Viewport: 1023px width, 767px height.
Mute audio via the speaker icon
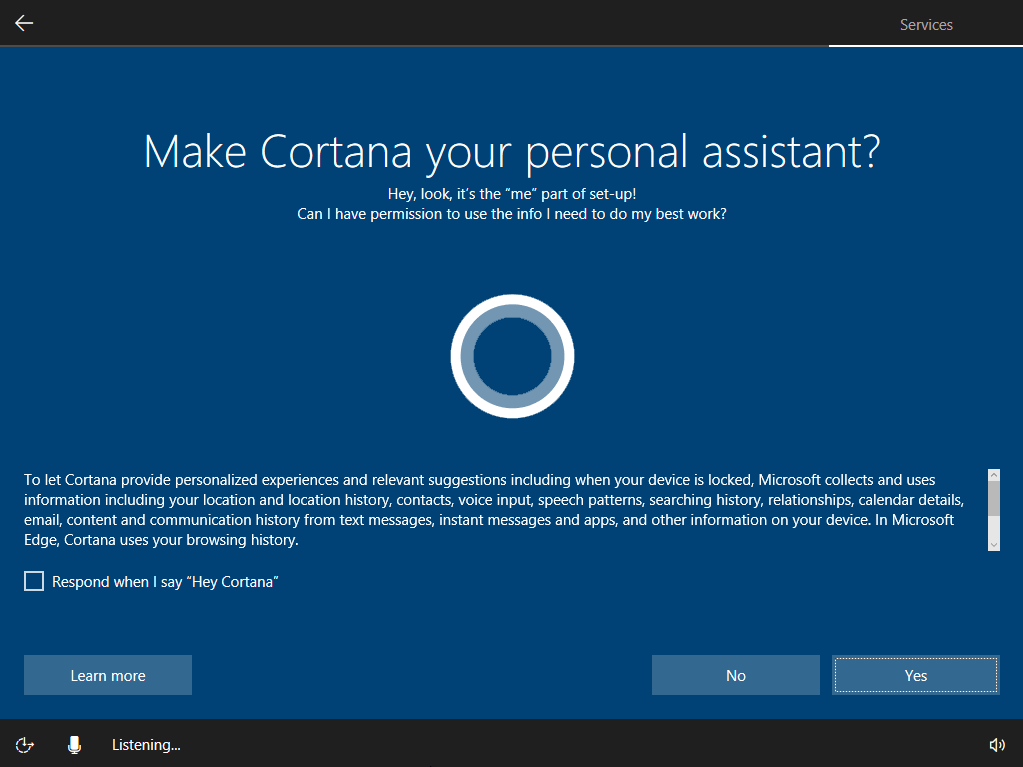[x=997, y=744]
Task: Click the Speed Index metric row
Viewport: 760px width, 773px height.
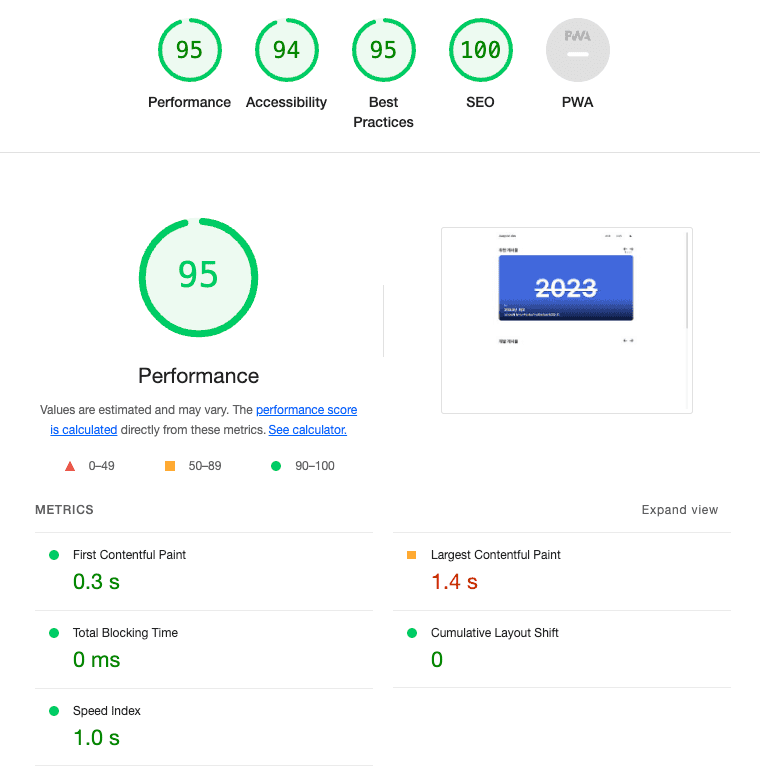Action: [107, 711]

---

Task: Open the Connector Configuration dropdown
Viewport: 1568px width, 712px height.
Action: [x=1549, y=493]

_EXERCISE AIM_. Rewrite the data from the line with "Viewport: 1023px width, 767px height." through the line with "Action: [107, 711]", both included, and scale every coordinate in the answers by 0.75, rounding to whole numbers with halves rounded up. Keep all other numbers and wording unchanged, and leave out the pictures.

_FULL ANSWER_.
Viewport: 1023px width, 767px height.
Mute audio via the speaker icon
[x=748, y=558]
Task: Click the Speed Index metric row
Viewport: 760px width, 773px height.
Action: [80, 533]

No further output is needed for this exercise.